PROBLEM STATEMENT: Which lines below contain the word "computer"? Copy each of them.

** DATA follows **

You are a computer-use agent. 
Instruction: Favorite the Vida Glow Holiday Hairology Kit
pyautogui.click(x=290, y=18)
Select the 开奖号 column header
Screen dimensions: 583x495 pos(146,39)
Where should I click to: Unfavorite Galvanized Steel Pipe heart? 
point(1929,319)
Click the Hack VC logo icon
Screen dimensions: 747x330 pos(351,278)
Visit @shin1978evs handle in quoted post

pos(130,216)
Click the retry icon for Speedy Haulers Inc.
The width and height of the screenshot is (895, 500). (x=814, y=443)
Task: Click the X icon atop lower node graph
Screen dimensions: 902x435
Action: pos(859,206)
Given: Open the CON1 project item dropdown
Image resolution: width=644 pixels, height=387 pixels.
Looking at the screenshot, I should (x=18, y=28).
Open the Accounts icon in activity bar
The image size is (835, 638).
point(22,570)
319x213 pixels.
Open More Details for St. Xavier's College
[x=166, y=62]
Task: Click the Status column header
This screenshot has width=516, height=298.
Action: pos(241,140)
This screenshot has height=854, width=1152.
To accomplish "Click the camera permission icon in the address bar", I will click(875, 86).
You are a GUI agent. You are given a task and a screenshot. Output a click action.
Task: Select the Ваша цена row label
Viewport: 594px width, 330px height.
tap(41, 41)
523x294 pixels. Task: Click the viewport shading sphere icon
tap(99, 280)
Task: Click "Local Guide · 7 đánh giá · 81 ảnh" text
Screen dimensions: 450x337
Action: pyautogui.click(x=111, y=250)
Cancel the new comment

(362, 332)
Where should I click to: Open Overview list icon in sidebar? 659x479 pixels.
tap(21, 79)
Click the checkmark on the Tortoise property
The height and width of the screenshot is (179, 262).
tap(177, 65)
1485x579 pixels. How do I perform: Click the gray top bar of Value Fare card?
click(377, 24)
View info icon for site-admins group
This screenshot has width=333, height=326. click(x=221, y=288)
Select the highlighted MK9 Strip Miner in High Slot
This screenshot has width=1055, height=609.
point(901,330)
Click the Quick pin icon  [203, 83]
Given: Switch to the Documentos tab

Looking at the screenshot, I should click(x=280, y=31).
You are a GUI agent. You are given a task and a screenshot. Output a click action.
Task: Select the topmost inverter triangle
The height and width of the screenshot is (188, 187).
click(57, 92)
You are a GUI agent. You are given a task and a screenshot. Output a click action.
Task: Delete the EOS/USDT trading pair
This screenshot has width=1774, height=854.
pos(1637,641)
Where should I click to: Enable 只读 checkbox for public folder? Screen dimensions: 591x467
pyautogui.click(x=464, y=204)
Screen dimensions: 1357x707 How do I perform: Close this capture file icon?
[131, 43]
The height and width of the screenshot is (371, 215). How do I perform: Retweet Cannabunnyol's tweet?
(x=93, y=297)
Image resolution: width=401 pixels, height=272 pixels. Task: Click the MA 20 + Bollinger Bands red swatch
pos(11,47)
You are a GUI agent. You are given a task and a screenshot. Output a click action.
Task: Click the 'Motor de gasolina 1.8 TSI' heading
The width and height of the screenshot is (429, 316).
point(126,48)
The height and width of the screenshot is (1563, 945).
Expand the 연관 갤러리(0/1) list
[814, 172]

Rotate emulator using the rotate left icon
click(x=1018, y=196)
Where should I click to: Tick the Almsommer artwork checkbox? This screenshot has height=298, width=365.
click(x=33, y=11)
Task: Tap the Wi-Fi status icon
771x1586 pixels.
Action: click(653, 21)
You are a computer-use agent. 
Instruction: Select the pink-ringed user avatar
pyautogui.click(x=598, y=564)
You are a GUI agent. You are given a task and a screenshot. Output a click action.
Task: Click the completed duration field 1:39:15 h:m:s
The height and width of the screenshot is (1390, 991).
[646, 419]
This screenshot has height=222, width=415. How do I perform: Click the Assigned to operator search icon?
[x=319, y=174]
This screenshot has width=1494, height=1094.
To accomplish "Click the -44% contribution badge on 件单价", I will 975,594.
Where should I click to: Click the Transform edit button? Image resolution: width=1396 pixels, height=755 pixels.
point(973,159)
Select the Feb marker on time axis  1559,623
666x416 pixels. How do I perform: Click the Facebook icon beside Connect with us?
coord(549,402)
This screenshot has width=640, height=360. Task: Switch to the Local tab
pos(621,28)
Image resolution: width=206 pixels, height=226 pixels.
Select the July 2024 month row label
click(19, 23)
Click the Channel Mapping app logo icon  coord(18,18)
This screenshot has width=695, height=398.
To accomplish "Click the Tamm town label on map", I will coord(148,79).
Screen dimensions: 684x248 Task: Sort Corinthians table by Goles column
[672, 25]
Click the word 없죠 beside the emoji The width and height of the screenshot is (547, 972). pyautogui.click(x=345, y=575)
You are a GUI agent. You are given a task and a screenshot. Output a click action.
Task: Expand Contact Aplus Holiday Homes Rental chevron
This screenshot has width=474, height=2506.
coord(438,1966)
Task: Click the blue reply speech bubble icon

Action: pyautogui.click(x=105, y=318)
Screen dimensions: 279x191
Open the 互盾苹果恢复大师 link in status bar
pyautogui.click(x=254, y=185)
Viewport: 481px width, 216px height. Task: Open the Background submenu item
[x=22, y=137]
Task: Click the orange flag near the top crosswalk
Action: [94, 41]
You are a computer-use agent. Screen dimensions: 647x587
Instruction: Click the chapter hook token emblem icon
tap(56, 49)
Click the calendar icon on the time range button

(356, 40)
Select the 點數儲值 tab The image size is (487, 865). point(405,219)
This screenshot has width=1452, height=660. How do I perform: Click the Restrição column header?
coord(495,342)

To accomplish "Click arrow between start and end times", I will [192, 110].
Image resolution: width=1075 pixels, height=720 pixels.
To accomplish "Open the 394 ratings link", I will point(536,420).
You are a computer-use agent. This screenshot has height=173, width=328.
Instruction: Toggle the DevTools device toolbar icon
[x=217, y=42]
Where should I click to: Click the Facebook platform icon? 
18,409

** End of DATA **

TASK SOLUTION:
You are a computer-use agent. 
You are a computer-use agent. 
You are a computer-use agent. Screen dimensions: 647x587
You are a computer-use agent. This screenshot has height=173, width=328.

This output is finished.